▸ TEXT EXCERPT
____

I was thirsty and found myself at a PCC in Seattle. I wanted something to drink that was neither plain water nor some sugary juice. I saw a row of cans of Tibetan Tea and tried it. I dare you to match the copy on the side of the can for sheer over-the-top nerve and pretentiousness. If you do, I’ll buy you a cup of real tea. This what it says, missing article and all: “Our mission is to reveal raw truth of the world’s invisible. Every sip gives voice to the unheard.”

The invisible what, you wonder. Give it some thought and maybe it will come to you.

An empty can of Tibetan Tea

The can’s content provided me with 200 calories I didn’t need. It was extremely sweet; the second ingredient on a list that includes “natural flavors” is sucrose. Another is “tea”, but it’s not made clear what kind. I’m not sure how “Tibetan” this drink is. Probably about as much as bottled Italian salad dressing is Italian. The mention of Tibet here means to garner sympathy and, thereby, foster sales. Not that that’s bad, but it might seem jarring to people who associate certain values with the country. Intrigued by a detail I noticed in the manufacturer’s address, I strolled to the Tibetan Tea site when I was back in my office. Disappointingly, there weren’t any more dramatic marketing statements, just a couple of modern-orientalist touches in the copy.

But listen. There is another story here, too. I had met Penny Stafford, the owner, before. She used to have a fine, small coffee shop in Bellevue called I Belvi, which was supposed to be the Italian for “The Wild Animals” (and unfortunately included a grammatical error). She made excellent espresso that I drank many times. Penny always had a friendly word for her guests, and enjoyed sharing about the animal rescue efforts she was active in. Starbucks, which has several locations not far away, did its best to ruin her. Starbucks representatives even handed out samples of Starbucks coffee in front of her business. This was outrageous enough to come to the attention of the local media. The Seattle Post-Intelligencer, still a going concern at the time, published an article about Penny and her determination to survive.

____

▸ LISTING
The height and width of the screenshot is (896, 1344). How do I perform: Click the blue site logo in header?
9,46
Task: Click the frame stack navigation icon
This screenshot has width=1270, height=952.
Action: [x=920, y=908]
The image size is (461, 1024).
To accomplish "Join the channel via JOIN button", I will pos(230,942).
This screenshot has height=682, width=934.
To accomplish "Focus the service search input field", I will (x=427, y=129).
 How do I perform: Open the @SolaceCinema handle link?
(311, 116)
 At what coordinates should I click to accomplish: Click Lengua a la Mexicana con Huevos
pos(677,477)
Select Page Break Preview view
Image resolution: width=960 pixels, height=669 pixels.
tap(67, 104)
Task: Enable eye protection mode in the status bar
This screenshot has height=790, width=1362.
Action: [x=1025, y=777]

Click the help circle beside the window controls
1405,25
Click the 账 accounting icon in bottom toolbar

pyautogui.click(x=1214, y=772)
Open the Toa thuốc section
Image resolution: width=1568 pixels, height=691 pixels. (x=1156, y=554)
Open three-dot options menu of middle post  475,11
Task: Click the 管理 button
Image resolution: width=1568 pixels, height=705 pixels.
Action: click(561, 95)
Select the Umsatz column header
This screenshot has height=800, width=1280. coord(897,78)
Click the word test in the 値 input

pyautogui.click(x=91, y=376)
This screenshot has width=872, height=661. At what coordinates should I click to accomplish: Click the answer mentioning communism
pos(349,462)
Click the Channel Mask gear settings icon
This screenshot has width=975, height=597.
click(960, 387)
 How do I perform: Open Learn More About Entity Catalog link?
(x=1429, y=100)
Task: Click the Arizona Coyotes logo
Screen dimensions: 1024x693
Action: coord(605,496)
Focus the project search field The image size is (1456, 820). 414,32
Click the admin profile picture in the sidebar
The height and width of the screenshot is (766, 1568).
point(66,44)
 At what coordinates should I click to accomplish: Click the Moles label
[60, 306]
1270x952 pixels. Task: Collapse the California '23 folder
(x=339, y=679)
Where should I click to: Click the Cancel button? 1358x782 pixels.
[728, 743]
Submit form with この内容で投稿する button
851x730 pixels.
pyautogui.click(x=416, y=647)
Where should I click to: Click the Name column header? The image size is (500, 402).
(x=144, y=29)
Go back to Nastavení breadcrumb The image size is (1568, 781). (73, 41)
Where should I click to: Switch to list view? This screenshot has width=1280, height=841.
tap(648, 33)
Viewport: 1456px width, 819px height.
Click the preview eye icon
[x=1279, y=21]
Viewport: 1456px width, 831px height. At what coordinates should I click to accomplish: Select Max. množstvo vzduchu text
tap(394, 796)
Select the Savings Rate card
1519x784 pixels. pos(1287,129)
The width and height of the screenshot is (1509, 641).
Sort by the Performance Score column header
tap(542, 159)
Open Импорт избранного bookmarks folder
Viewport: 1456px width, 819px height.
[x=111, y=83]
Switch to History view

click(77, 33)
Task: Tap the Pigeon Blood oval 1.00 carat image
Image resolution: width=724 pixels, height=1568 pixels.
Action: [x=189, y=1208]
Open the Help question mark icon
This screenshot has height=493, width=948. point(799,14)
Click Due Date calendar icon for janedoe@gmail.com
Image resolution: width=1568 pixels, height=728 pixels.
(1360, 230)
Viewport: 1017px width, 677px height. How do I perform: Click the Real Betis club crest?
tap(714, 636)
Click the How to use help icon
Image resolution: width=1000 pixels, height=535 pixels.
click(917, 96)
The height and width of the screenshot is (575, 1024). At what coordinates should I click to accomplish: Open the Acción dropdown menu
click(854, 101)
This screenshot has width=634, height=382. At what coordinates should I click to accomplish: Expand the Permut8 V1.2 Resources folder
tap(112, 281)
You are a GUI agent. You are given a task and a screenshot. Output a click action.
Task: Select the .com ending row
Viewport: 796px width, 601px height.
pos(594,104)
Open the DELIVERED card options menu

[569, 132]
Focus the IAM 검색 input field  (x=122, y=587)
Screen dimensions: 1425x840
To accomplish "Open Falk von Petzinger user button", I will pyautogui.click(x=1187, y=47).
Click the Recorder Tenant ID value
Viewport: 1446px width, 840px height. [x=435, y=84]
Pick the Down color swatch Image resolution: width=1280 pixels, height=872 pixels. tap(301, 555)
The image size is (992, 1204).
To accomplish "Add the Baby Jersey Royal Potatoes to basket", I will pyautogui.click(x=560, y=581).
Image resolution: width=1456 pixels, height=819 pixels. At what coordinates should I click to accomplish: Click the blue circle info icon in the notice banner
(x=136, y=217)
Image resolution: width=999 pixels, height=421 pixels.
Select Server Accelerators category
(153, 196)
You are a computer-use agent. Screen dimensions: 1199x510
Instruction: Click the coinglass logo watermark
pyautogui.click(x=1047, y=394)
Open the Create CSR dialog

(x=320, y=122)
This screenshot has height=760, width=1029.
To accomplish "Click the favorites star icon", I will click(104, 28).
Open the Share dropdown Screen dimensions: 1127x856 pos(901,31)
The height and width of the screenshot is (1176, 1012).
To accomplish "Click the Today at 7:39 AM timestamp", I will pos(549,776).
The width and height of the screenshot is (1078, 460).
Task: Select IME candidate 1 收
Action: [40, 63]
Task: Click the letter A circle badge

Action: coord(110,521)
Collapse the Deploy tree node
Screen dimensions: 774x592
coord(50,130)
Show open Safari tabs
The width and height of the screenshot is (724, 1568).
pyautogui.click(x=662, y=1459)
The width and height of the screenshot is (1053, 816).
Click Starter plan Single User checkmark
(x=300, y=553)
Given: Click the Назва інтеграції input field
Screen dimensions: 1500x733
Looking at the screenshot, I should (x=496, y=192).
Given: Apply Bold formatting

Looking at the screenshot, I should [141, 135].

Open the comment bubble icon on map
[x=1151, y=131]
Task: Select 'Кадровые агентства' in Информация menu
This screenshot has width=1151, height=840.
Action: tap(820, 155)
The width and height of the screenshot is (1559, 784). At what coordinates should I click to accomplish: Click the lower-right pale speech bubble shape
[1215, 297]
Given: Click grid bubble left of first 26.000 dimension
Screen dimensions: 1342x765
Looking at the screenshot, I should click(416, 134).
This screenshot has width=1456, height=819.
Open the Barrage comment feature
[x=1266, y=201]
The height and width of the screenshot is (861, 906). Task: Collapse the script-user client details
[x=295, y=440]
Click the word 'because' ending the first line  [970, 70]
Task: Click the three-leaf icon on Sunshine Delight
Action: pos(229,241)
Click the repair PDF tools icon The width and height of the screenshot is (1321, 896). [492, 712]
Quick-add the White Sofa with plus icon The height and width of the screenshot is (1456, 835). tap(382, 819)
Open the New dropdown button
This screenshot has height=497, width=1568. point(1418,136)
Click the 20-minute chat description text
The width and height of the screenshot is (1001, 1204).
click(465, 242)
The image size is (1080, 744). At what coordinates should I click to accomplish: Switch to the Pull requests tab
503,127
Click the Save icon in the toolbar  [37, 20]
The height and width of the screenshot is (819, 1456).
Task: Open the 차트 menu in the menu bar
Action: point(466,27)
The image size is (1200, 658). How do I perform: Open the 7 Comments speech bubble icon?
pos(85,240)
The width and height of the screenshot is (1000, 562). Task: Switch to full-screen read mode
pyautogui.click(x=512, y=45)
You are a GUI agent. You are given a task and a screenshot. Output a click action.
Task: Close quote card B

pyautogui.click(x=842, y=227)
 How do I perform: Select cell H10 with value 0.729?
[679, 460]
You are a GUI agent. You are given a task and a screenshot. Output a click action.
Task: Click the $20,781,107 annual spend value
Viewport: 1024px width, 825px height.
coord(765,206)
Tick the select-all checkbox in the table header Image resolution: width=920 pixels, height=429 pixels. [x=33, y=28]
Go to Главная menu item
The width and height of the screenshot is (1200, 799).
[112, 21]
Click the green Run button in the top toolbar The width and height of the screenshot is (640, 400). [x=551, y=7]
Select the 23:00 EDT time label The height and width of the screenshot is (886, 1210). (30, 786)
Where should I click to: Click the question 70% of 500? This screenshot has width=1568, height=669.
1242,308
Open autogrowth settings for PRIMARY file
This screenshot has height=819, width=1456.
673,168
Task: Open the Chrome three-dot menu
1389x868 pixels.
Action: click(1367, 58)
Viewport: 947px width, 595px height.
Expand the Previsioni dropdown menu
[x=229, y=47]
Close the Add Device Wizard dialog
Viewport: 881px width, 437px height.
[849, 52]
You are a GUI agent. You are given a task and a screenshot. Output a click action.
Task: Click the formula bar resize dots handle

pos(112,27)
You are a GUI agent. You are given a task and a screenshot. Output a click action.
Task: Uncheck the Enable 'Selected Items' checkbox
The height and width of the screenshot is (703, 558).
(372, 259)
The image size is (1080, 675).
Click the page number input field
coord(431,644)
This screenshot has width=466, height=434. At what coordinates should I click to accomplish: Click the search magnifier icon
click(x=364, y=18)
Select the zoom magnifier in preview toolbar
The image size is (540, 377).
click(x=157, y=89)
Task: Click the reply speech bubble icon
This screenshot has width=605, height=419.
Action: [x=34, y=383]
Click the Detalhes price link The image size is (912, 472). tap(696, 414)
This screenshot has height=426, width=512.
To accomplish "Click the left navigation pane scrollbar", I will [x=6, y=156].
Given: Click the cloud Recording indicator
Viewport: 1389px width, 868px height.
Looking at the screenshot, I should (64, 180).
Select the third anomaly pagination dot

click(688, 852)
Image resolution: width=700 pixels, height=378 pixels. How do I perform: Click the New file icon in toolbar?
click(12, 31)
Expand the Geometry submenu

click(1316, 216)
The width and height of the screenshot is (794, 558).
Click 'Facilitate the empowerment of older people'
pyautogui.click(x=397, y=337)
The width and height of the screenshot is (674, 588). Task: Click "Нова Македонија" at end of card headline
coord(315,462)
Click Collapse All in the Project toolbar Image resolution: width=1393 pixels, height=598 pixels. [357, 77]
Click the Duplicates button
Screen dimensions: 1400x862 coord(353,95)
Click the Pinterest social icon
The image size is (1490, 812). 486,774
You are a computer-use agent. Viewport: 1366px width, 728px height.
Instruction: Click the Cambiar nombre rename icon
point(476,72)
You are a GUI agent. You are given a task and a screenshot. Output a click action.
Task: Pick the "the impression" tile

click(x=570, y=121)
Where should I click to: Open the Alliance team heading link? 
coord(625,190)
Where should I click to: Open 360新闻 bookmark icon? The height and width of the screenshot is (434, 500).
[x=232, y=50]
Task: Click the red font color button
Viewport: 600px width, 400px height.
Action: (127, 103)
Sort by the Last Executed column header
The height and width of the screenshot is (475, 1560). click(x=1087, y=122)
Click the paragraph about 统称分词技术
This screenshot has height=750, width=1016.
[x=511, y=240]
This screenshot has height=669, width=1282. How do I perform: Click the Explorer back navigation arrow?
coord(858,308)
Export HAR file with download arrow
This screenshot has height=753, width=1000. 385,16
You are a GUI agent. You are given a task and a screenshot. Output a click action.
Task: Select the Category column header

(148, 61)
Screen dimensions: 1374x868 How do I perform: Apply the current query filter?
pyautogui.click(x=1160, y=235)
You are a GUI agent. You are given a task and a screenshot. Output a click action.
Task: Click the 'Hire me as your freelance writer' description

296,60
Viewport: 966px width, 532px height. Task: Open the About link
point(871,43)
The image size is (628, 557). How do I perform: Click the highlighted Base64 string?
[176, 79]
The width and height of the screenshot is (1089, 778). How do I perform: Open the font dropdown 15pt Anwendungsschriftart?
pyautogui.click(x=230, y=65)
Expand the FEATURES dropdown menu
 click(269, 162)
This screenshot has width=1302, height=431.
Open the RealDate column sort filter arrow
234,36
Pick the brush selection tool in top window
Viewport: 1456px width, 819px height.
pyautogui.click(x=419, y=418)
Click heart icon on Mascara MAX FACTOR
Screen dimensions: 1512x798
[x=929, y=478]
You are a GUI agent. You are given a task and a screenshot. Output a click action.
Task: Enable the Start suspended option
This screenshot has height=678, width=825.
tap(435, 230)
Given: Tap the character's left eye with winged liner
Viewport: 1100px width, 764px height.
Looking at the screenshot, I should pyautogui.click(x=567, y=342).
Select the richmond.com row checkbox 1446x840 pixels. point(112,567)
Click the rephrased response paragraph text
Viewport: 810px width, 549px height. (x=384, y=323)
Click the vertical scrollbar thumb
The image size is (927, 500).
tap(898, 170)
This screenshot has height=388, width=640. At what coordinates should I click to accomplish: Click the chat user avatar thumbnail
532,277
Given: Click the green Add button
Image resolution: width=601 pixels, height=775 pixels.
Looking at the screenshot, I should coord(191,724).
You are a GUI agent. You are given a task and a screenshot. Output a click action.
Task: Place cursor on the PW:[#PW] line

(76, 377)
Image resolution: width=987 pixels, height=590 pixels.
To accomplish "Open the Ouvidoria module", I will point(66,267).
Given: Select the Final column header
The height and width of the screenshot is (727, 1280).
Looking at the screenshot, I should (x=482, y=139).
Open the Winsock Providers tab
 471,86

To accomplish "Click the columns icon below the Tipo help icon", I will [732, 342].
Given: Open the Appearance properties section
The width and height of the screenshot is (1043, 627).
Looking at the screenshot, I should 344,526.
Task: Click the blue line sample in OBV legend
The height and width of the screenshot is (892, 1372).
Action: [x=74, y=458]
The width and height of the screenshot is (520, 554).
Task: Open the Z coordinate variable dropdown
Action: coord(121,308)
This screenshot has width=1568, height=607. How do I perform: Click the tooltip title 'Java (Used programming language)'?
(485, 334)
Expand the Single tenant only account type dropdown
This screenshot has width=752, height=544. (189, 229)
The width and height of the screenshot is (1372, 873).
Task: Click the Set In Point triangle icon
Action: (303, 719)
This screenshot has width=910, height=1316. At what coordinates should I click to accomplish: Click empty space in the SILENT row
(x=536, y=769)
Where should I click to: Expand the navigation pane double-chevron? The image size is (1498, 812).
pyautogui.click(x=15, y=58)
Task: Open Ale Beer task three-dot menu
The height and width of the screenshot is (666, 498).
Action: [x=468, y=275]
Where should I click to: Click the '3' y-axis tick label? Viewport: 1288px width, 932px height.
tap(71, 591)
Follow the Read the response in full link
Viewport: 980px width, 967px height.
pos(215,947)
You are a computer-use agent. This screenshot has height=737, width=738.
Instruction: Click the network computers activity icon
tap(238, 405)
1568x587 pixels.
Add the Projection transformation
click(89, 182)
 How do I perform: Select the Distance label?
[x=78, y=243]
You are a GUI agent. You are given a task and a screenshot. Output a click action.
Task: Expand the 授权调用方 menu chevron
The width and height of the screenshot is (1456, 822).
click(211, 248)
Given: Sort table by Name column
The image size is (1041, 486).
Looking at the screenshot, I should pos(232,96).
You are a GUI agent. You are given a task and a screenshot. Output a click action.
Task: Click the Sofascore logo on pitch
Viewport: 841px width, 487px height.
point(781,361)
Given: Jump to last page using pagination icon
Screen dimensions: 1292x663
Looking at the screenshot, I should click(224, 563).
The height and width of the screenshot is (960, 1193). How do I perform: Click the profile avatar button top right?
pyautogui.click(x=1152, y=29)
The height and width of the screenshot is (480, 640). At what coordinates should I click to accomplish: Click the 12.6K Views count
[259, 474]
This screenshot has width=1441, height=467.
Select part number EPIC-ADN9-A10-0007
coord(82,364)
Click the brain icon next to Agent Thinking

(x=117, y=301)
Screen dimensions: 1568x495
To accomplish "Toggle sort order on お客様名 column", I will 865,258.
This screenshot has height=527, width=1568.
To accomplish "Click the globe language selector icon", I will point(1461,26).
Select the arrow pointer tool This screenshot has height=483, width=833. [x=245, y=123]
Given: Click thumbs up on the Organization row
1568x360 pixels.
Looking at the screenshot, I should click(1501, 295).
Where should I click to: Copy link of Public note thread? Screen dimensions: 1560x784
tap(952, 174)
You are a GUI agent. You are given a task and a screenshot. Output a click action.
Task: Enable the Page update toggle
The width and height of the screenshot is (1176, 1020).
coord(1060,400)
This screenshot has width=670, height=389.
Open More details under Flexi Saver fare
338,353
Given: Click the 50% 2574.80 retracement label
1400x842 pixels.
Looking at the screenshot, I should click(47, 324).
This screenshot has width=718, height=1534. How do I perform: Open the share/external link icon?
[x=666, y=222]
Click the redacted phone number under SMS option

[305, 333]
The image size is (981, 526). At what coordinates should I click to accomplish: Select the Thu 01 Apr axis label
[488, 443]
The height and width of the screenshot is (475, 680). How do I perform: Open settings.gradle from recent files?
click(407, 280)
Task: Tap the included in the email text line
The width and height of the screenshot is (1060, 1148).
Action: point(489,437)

____

▸ PROBLEMS TO SOLVE
[1] List every ingredient that the text about Tibetan Tea names from the can's ingredient list.
[2] Write the next part of the text about Tibetan Tea, picking up after its final sentence.

▸ ANSWER LIST
[1] natural flavors, sucrose, tea

[2]
Eventually, I Belvi closed. But it wasn’t Starbucks that did it in. Construction projects across the street brought lot of workers to the coffee shop. Some of them treated the place like an extension of the job site, visiting in noisy groups, talking loudly on their mobile phones and Motorola intercom devices, leering at Penny, and making the place unpleasant for the rest of us. I quit going there and probably some other people did, too. At some point, I noticed the new buildings were done and the coffee shop no longer there. That made me feel bad. Maybe I’m wrong, and Penny closed because she was ready to do something else, not because nobody came for coffee anymore. In any case, I’m glad she’s on to another venture, sweet as it is. And, I appreciate that she’s apparently still involved in helping animals in need.